• Exercise brief
Using the listing below, copy exactly the lines from the one containing "Got it (735, 1069)" to the one containing "[X (Twitter)]", both lines included, and no others.

• The data
================================
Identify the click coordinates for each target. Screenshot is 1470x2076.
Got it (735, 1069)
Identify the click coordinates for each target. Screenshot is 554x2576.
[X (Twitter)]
================================
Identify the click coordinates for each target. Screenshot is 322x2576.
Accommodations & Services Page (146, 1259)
================================
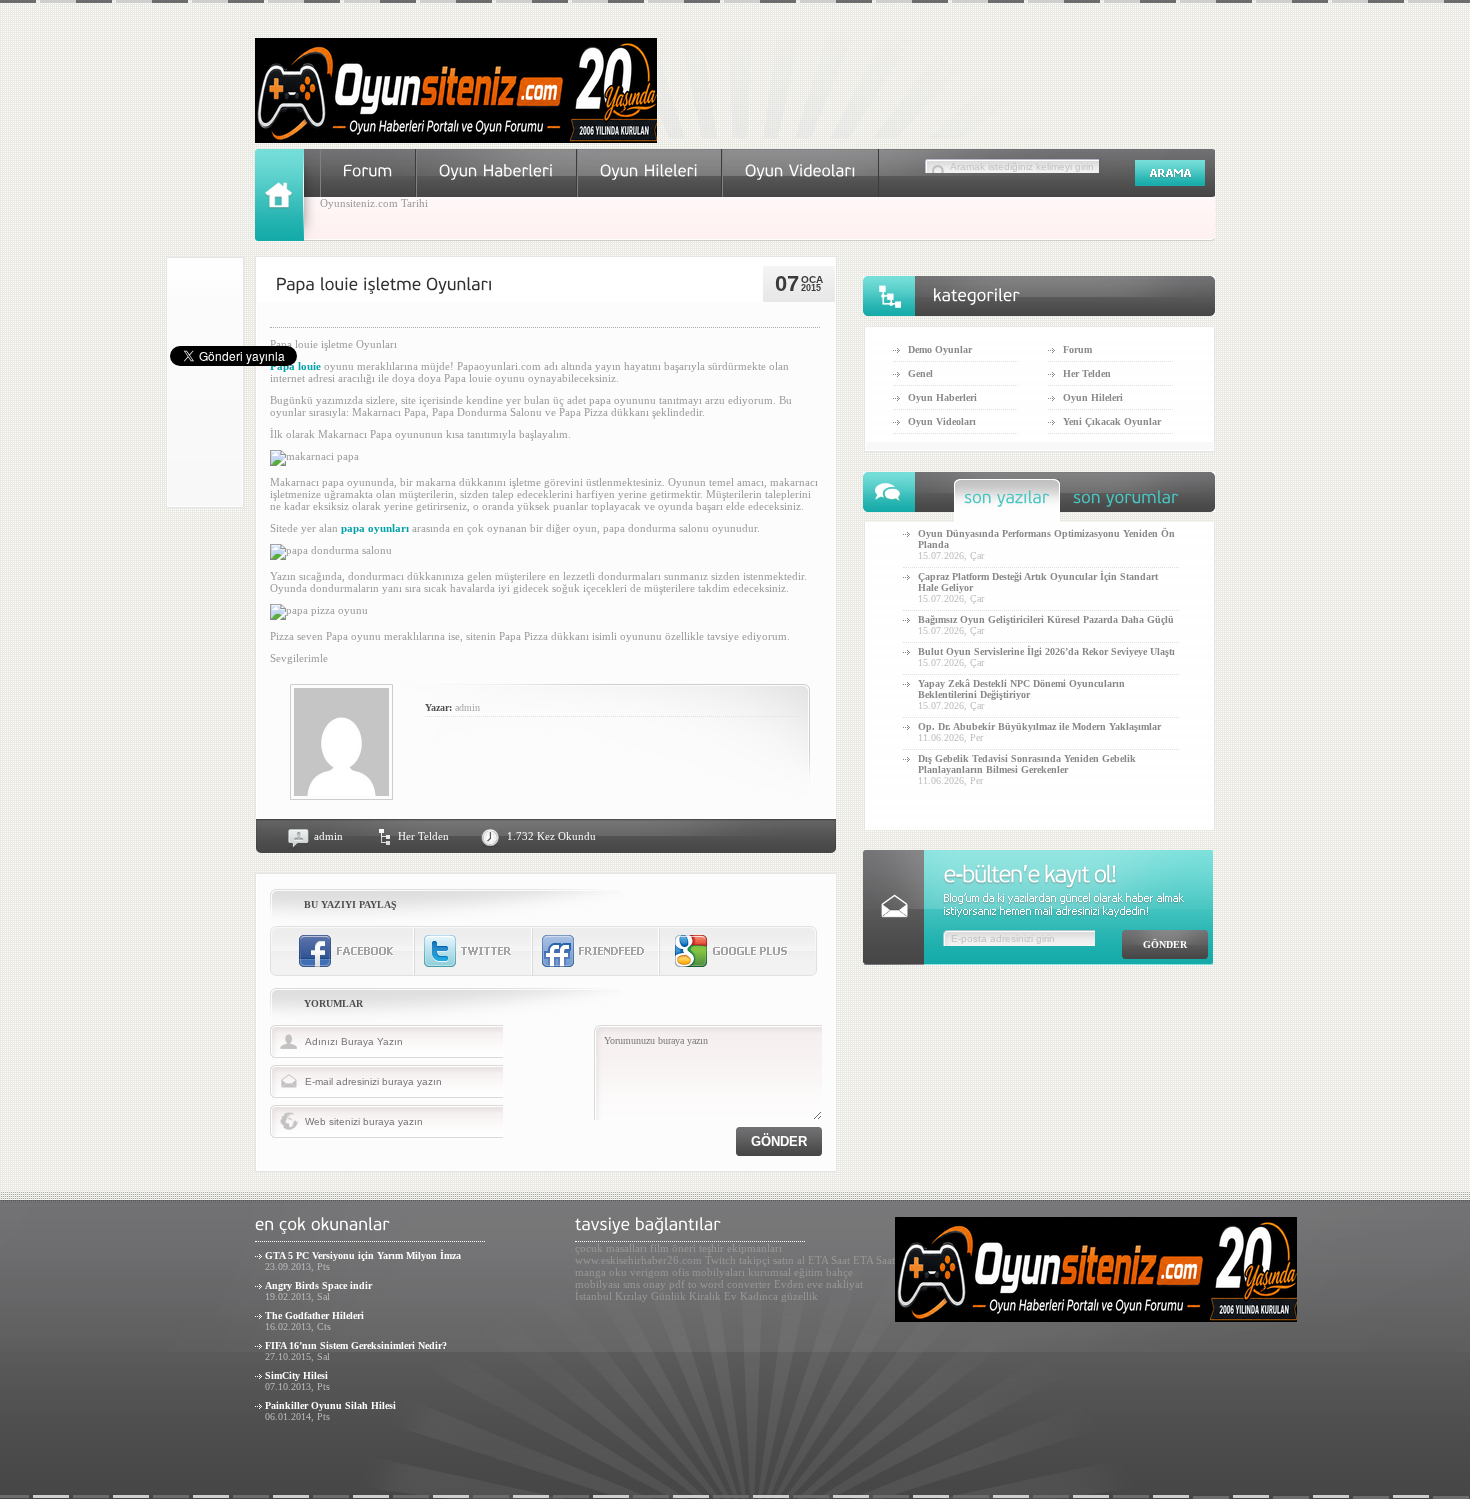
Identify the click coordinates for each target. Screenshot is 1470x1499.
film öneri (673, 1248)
================================
• Exercise response
Got it (735, 1069)
Identify the click coordinates for each target. Screenshot is 554x2576.
[X (Twitter)]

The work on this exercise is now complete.